### Work task
Leaving nothing out, set down all the data exactly.

(Items from a data source)
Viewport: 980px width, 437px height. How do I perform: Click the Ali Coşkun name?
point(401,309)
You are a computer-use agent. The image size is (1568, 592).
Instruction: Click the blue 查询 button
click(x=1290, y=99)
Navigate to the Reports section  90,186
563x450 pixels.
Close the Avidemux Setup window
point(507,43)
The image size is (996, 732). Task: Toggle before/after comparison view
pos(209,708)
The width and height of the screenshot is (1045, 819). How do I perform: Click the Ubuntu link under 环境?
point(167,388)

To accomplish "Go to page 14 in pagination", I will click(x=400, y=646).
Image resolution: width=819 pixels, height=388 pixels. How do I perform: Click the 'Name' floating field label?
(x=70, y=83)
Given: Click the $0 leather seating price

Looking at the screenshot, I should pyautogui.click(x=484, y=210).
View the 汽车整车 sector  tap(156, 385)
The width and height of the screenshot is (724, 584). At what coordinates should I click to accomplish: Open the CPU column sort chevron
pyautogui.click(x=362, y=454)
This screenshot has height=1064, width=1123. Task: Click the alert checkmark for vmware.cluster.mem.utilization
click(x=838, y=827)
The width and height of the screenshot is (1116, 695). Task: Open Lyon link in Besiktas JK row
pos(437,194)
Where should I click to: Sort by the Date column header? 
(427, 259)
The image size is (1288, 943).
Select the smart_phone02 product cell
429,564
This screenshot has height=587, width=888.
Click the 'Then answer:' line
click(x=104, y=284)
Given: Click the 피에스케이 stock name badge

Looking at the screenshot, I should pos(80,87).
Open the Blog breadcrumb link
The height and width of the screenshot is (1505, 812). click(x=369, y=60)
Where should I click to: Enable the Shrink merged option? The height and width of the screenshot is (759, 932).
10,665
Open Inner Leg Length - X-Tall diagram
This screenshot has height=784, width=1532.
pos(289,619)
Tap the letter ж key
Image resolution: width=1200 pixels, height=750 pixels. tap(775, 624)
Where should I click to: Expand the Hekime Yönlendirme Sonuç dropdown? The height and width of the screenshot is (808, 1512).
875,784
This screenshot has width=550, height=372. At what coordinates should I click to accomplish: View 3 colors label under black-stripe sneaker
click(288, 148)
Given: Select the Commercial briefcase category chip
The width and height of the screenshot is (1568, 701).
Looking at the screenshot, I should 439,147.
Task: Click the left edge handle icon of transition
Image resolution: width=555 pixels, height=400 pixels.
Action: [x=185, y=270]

### Written answer
Viewport: 980px width, 437px height. How do I perform: Click the Ali Coşkun name?
point(401,309)
You are a computer-use agent. The image size is (1568, 592).
Instruction: Click the blue 查询 button
click(x=1290, y=99)
Navigate to the Reports section  90,186
563x450 pixels.
Close the Avidemux Setup window
point(507,43)
The image size is (996, 732). Task: Toggle before/after comparison view
pos(209,708)
The width and height of the screenshot is (1045, 819). How do I perform: Click the Ubuntu link under 环境?
point(167,388)

To accomplish "Go to page 14 in pagination", I will click(x=400, y=646).
Image resolution: width=819 pixels, height=388 pixels. How do I perform: Click the 'Name' floating field label?
(x=70, y=83)
Given: Click the $0 leather seating price

Looking at the screenshot, I should pyautogui.click(x=484, y=210).
View the 汽车整车 sector  tap(156, 385)
The width and height of the screenshot is (724, 584). At what coordinates should I click to accomplish: Open the CPU column sort chevron
pyautogui.click(x=362, y=454)
This screenshot has height=1064, width=1123. Task: Click the alert checkmark for vmware.cluster.mem.utilization
click(x=838, y=827)
The width and height of the screenshot is (1116, 695). Task: Open Lyon link in Besiktas JK row
pos(437,194)
Where should I click to: Sort by the Date column header? 
(427, 259)
The image size is (1288, 943).
Select the smart_phone02 product cell
429,564
This screenshot has height=587, width=888.
Click the 'Then answer:' line
click(x=104, y=284)
Given: Click the 피에스케이 stock name badge

Looking at the screenshot, I should pos(80,87).
Open the Blog breadcrumb link
The height and width of the screenshot is (1505, 812). click(x=369, y=60)
Where should I click to: Enable the Shrink merged option? The height and width of the screenshot is (759, 932).
10,665
Open Inner Leg Length - X-Tall diagram
This screenshot has height=784, width=1532.
pos(289,619)
Tap the letter ж key
Image resolution: width=1200 pixels, height=750 pixels. tap(775, 624)
Where should I click to: Expand the Hekime Yönlendirme Sonuç dropdown? The height and width of the screenshot is (808, 1512).
875,784
This screenshot has width=550, height=372. At what coordinates should I click to accomplish: View 3 colors label under black-stripe sneaker
click(288, 148)
Given: Select the Commercial briefcase category chip
The width and height of the screenshot is (1568, 701).
Looking at the screenshot, I should 439,147.
Task: Click the left edge handle icon of transition
Image resolution: width=555 pixels, height=400 pixels.
Action: [x=185, y=270]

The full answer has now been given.